=== EXERCISE PROMPT ===
Copy the items below word for word.

** BEGIN MATERIAL TO PROCESS **

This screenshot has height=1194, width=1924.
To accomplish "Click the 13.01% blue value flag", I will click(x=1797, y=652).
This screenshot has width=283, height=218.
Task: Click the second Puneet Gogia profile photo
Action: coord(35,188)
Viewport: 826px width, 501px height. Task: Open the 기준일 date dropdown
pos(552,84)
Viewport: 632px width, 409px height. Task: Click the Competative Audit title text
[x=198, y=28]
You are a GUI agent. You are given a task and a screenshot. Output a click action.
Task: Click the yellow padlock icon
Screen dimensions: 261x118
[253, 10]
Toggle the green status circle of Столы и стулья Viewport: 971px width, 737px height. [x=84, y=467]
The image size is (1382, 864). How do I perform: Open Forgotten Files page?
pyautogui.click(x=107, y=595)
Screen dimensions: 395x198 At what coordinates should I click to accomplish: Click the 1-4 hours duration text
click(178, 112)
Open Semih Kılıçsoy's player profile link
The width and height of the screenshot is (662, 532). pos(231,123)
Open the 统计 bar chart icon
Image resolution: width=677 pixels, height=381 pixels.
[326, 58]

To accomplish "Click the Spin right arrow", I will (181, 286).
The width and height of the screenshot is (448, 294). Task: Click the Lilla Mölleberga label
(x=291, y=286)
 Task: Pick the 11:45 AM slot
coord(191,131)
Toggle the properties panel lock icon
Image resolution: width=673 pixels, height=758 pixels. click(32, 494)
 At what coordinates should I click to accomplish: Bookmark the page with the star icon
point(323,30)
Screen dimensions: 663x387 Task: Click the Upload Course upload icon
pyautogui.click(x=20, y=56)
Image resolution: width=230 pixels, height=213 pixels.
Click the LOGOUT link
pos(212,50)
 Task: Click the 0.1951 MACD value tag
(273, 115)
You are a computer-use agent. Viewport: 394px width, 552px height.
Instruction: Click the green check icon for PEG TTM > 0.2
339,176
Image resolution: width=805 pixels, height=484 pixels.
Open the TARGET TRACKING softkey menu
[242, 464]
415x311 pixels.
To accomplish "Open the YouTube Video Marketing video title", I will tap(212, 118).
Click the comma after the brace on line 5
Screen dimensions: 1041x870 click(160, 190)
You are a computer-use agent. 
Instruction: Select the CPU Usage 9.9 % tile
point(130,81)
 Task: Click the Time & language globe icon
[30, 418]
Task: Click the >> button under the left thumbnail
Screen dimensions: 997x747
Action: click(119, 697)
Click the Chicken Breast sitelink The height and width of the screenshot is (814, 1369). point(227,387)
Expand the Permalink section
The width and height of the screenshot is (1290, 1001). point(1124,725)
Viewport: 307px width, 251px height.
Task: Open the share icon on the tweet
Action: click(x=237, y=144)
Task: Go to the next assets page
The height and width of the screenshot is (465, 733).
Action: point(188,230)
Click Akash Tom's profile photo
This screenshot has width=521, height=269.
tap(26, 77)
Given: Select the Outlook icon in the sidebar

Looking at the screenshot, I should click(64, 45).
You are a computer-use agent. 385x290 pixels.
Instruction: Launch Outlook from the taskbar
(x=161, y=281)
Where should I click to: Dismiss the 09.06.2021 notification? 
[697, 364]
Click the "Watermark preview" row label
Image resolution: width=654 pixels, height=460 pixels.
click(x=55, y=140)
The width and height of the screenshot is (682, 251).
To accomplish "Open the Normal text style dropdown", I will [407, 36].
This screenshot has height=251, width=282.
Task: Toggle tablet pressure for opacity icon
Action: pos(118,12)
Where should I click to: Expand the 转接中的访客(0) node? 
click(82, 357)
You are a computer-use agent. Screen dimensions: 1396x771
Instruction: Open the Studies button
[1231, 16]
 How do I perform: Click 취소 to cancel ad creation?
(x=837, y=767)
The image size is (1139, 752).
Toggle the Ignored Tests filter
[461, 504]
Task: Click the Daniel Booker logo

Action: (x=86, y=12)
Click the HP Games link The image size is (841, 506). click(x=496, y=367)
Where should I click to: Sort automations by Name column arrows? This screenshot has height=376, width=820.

** END MATERIAL TO PROCESS **

=== TASK RESPONSE ===
This screenshot has height=1194, width=1924.
To accomplish "Click the 13.01% blue value flag", I will click(x=1797, y=652).
This screenshot has width=283, height=218.
Task: Click the second Puneet Gogia profile photo
Action: coord(35,188)
Viewport: 826px width, 501px height. Task: Open the 기준일 date dropdown
pos(552,84)
Viewport: 632px width, 409px height. Task: Click the Competative Audit title text
[x=198, y=28]
You are a GUI agent. You are given a task and a screenshot. Output a click action.
Task: Click the yellow padlock icon
Screen dimensions: 261x118
[253, 10]
Toggle the green status circle of Столы и стулья Viewport: 971px width, 737px height. [x=84, y=467]
The image size is (1382, 864). How do I perform: Open Forgotten Files page?
pyautogui.click(x=107, y=595)
Screen dimensions: 395x198 At what coordinates should I click to accomplish: Click the 1-4 hours duration text
click(178, 112)
Open Semih Kılıçsoy's player profile link
The width and height of the screenshot is (662, 532). pos(231,123)
Open the 统计 bar chart icon
Image resolution: width=677 pixels, height=381 pixels.
[326, 58]

To accomplish "Click the Spin right arrow", I will (181, 286).
The width and height of the screenshot is (448, 294). Task: Click the Lilla Mölleberga label
(x=291, y=286)
 Task: Pick the 11:45 AM slot
coord(191,131)
Toggle the properties panel lock icon
Image resolution: width=673 pixels, height=758 pixels. click(32, 494)
 At what coordinates should I click to accomplish: Bookmark the page with the star icon
point(323,30)
Screen dimensions: 663x387 Task: Click the Upload Course upload icon
pyautogui.click(x=20, y=56)
Image resolution: width=230 pixels, height=213 pixels.
Click the LOGOUT link
pos(212,50)
 Task: Click the 0.1951 MACD value tag
(273, 115)
You are a computer-use agent. Viewport: 394px width, 552px height.
Instruction: Click the green check icon for PEG TTM > 0.2
339,176
Image resolution: width=805 pixels, height=484 pixels.
Open the TARGET TRACKING softkey menu
[242, 464]
415x311 pixels.
To accomplish "Open the YouTube Video Marketing video title", I will tap(212, 118).
Click the comma after the brace on line 5
Screen dimensions: 1041x870 click(160, 190)
You are a computer-use agent. 
Instruction: Select the CPU Usage 9.9 % tile
point(130,81)
 Task: Click the Time & language globe icon
[30, 418]
Task: Click the >> button under the left thumbnail
Screen dimensions: 997x747
Action: click(119, 697)
Click the Chicken Breast sitelink The height and width of the screenshot is (814, 1369). point(227,387)
Expand the Permalink section
The width and height of the screenshot is (1290, 1001). point(1124,725)
Viewport: 307px width, 251px height.
Task: Open the share icon on the tweet
Action: click(x=237, y=144)
Task: Go to the next assets page
The height and width of the screenshot is (465, 733).
Action: point(188,230)
Click Akash Tom's profile photo
This screenshot has width=521, height=269.
tap(26, 77)
Given: Select the Outlook icon in the sidebar

Looking at the screenshot, I should click(64, 45).
You are a computer-use agent. 385x290 pixels.
Instruction: Launch Outlook from the taskbar
(x=161, y=281)
Where should I click to: Dismiss the 09.06.2021 notification? 
[697, 364]
Click the "Watermark preview" row label
Image resolution: width=654 pixels, height=460 pixels.
click(x=55, y=140)
The width and height of the screenshot is (682, 251).
To accomplish "Open the Normal text style dropdown", I will [407, 36].
This screenshot has height=251, width=282.
Task: Toggle tablet pressure for opacity icon
Action: pos(118,12)
Where should I click to: Expand the 转接中的访客(0) node? 
click(82, 357)
You are a computer-use agent. Screen dimensions: 1396x771
Instruction: Open the Studies button
[1231, 16]
 How do I perform: Click 취소 to cancel ad creation?
(x=837, y=767)
The image size is (1139, 752).
Toggle the Ignored Tests filter
[461, 504]
Task: Click the Daniel Booker logo

Action: (x=86, y=12)
Click the HP Games link The image size is (841, 506). click(x=496, y=367)
Where should I click to: Sort automations by Name column arrows? This screenshot has height=376, width=820.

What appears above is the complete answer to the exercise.